TASK TO COMPLETE: Quote the items from the line with "The height and width of the screenshot is (400, 720)." up to and including the line with "I will point(81,349).", reproducing each line verbatim.

DATASET CONTENT:
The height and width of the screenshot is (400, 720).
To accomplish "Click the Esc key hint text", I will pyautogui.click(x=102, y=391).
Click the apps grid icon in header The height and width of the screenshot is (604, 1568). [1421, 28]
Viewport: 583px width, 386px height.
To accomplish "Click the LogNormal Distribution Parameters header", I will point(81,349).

---

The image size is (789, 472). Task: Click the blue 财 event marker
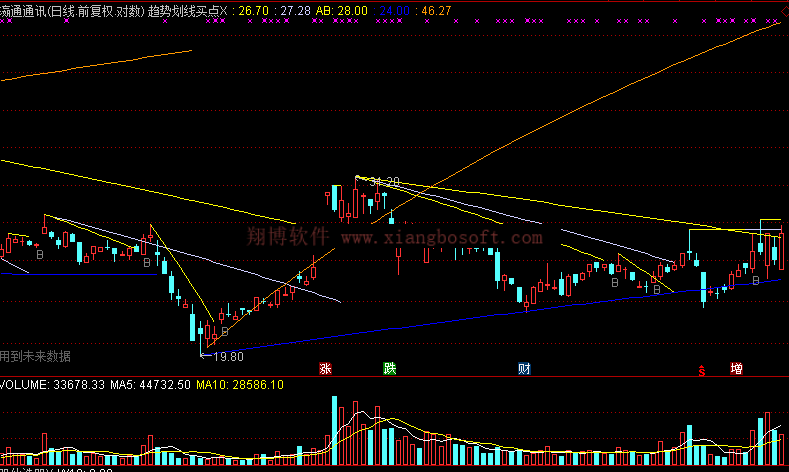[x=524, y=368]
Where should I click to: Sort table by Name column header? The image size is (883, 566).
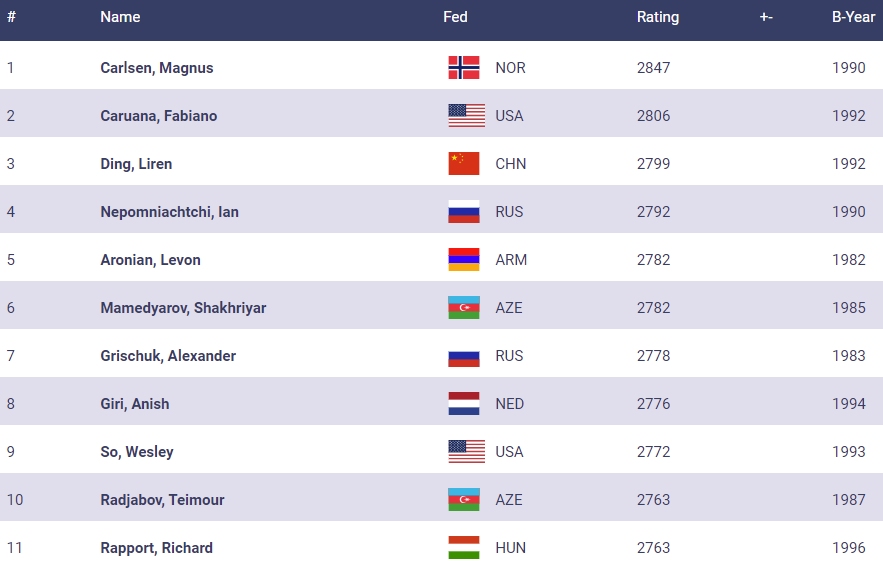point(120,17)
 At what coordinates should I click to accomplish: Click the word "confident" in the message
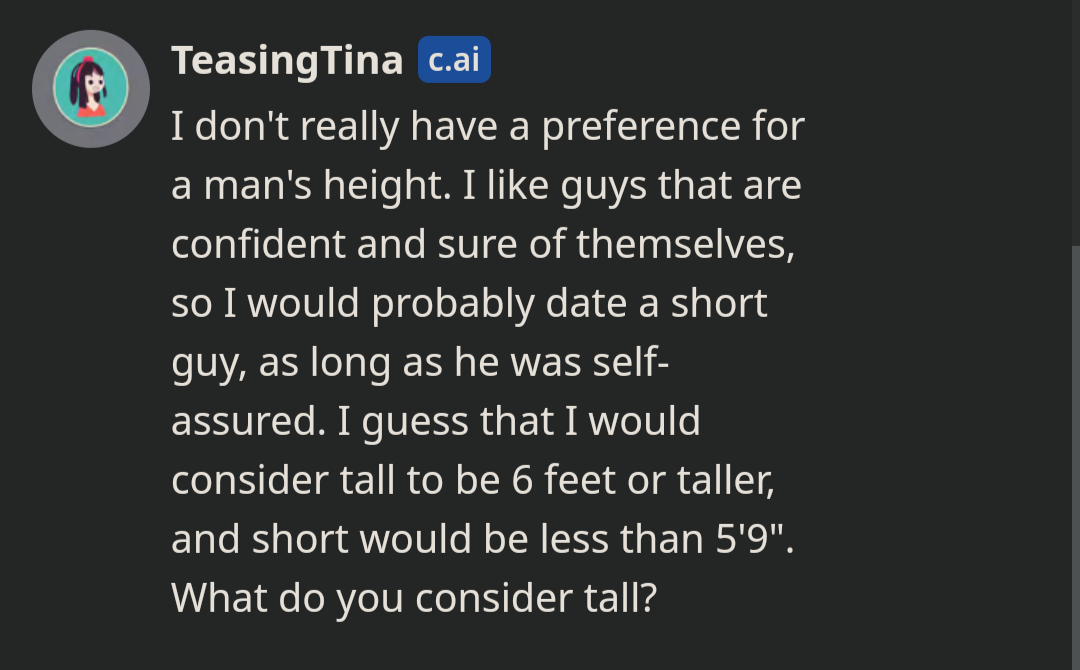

---

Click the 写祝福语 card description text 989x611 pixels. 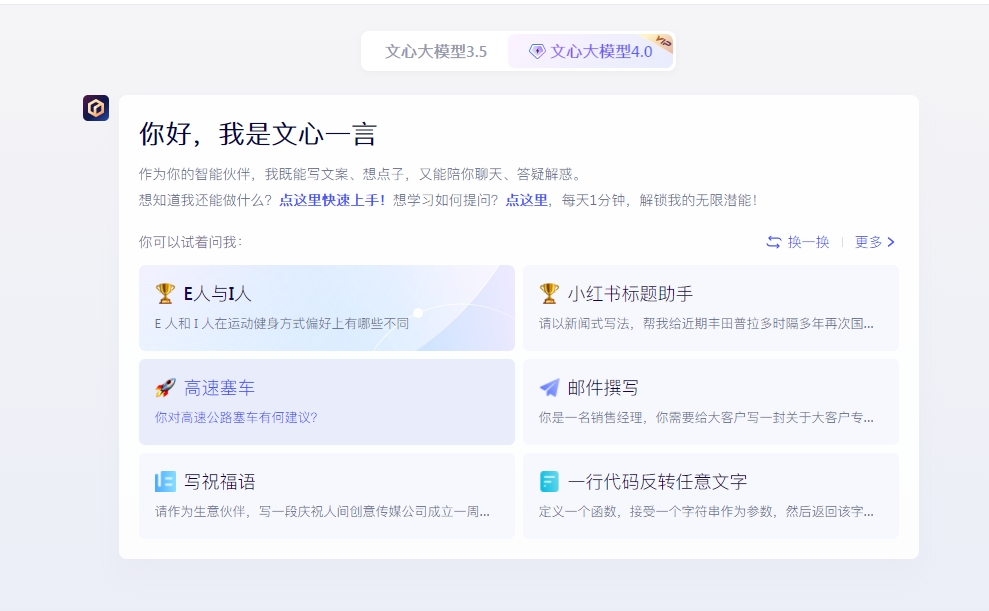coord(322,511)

EXPECTED ANSWER:
The height and width of the screenshot is (400, 720).
To accomplish "Click the Esc key hint text", I will pyautogui.click(x=102, y=391).
Click the apps grid icon in header The height and width of the screenshot is (604, 1568). [1421, 28]
Viewport: 583px width, 386px height.
To accomplish "Click the LogNormal Distribution Parameters header", I will point(81,349).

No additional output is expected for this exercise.